Aleyna arabanın arkasından bakmaya son verip fırçayı yere bıraktı. Sandalyeye oturup düşünmeye başladı. Demek nikah iki hafta sonraydı. Bir çözüm bulmalıydı. Bu nikahın olmasına müsaade etmeyecekti. Kesinlikle iyi bir plana ihtiyacı vardı. Doruğun böyle bir hataya düşmesine göz yumamazdı.
***
Annecim biz çıkıyoruz. Yemeği dışarıda yiyeceğiz. Sende bize eşlik etmek ister misin?"
"Hayır meleğim siz gidin ve keyfinize bakın. Ben belki de derneğe gider ve birkaç arkadaşımla görüşürüm."
"Peki tatlım, sen bilirsin"
Ilgın annesinin yanağından öperek çıktı odasından. Aşağı inip merakla kendisine bakan yüzlere "Gelmeyeceğini söyledi. Hadi gidelim biz." dedi. Dilem sıkıntıyla iç geçirdi.Dün gece tekrar kafasında canlandı. Sinem Hanım ile konuşsa iyi olurdu. Belki de sorun her neyse kendisiyle paylaşabilirdi.
Odadan çıkan Ilgın'ın arkasından Sinem Hanım telefonu eline alarak kocasını aradı.
"Bebeğim."
"Kenan neredesin? Yani akşam yemeğine gelebilecek misin?"
"Bilmiyorum canım, işlerimi bitirebileceğimi sanmıyorum. Sen iyi misin? Ilgın ve Dilem evde değil mi?"
"Onlar Doruk ve Melih ile beraber dışarıya çıktılar. Neyse ben seni tutmayayım."

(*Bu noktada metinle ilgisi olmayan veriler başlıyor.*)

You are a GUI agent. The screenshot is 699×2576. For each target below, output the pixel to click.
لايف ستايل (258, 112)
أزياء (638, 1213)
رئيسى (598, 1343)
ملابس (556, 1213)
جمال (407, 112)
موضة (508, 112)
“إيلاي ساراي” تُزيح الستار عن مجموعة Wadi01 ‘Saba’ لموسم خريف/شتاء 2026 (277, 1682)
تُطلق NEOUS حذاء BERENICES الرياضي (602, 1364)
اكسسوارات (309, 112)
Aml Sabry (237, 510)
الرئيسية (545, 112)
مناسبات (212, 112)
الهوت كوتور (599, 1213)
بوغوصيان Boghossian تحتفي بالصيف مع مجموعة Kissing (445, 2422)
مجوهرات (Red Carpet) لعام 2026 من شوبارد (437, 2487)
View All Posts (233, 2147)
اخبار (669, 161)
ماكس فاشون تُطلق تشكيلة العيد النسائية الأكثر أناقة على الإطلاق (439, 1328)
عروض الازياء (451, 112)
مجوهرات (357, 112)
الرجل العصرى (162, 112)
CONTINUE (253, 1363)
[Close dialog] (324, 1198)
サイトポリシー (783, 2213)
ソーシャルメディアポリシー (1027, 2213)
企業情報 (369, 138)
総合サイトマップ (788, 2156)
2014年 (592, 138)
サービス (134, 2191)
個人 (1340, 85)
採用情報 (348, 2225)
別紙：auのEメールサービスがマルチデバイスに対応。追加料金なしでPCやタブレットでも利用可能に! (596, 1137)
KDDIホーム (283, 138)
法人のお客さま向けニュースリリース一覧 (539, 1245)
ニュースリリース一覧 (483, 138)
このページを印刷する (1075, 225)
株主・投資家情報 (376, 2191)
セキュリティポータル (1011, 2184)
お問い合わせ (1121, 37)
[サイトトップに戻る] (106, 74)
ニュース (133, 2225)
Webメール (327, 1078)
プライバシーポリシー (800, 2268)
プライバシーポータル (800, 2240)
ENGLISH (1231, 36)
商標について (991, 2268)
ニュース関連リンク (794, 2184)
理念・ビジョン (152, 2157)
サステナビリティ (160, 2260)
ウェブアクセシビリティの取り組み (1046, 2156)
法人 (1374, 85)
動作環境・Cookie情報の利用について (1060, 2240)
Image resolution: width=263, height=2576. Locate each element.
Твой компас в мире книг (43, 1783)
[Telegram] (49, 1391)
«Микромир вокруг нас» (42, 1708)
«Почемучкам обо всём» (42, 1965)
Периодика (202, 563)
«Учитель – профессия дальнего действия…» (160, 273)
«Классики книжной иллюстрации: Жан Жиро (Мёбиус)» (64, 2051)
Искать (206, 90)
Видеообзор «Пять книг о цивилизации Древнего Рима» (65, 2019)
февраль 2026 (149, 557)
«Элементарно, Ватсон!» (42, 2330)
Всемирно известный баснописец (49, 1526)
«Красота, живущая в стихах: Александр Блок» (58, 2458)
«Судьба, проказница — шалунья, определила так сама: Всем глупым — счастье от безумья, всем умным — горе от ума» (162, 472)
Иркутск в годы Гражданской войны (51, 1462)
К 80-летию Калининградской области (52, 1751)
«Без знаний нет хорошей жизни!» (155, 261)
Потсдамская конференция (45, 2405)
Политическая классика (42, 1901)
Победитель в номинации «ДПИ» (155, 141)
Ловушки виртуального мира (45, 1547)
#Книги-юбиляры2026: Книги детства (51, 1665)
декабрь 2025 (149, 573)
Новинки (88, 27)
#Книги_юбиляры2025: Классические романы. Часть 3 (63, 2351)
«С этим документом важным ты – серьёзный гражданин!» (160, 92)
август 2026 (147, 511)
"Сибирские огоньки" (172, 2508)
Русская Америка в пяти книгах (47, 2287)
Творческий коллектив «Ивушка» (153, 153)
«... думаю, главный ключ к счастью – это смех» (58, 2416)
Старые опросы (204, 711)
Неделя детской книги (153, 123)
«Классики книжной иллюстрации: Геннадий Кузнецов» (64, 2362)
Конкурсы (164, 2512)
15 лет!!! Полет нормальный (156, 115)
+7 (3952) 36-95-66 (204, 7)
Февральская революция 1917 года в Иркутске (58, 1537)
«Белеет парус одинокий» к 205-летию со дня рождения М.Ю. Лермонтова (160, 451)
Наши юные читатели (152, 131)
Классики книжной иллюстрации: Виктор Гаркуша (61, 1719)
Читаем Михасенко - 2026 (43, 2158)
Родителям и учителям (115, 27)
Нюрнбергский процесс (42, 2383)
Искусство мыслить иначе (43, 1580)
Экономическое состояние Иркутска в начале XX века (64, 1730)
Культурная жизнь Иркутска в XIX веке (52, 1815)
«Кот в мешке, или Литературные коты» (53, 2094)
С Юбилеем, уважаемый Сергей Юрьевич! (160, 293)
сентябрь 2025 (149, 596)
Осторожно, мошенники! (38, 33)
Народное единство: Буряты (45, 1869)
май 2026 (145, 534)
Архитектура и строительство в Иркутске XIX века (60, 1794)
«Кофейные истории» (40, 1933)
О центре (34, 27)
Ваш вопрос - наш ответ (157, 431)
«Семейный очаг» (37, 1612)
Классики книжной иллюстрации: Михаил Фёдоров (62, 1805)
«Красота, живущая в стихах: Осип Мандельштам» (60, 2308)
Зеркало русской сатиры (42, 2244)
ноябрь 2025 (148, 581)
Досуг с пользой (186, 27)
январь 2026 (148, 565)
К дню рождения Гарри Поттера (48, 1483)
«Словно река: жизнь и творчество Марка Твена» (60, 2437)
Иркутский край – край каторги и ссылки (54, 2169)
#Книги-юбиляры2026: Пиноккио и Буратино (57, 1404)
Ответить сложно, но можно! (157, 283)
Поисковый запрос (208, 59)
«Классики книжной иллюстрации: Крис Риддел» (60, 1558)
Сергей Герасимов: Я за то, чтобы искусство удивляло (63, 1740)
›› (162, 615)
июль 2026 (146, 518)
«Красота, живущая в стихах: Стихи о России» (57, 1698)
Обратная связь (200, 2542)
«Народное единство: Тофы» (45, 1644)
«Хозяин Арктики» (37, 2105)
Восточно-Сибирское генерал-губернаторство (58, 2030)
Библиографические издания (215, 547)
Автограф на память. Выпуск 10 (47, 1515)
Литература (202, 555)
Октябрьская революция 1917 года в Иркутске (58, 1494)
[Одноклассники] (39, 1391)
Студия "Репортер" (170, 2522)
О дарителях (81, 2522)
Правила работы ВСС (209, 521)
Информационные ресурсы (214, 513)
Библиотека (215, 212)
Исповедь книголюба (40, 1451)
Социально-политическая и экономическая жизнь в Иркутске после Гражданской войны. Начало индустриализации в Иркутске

"Bebeğim iyi olduğuna emin misin? Sesin kötü geliyor."
"İyim canım, gerçekten. Öpüyorum seni."
Sinem Hanım telefonu kapatarak kenara koydu. Ardından elindeki kaleme baktı. Derin bir nefes daha çekti içine. Kalemi kutusuna koyduktan sonra hediye paketiyle kapladı. Paketin üzerine küçük bir not iliştirdi. "Seni seviyorum."
Yanlış mı yapıyordu? Kocasına güvenmemekle hata mı yapıyordu? Tüm bunlara gerek var mıydı gerçekten. Bilmiyordu. Kaç gündür bunları düşünmekten uyuyamıyordu. Eğer her şey istediği gibi giderse bu plan sayesinde her şeyi öğrenebilirdi. Peki ya öğrendiği şeyler daha çok canını açıtırsa o zaman ne yapacaktı?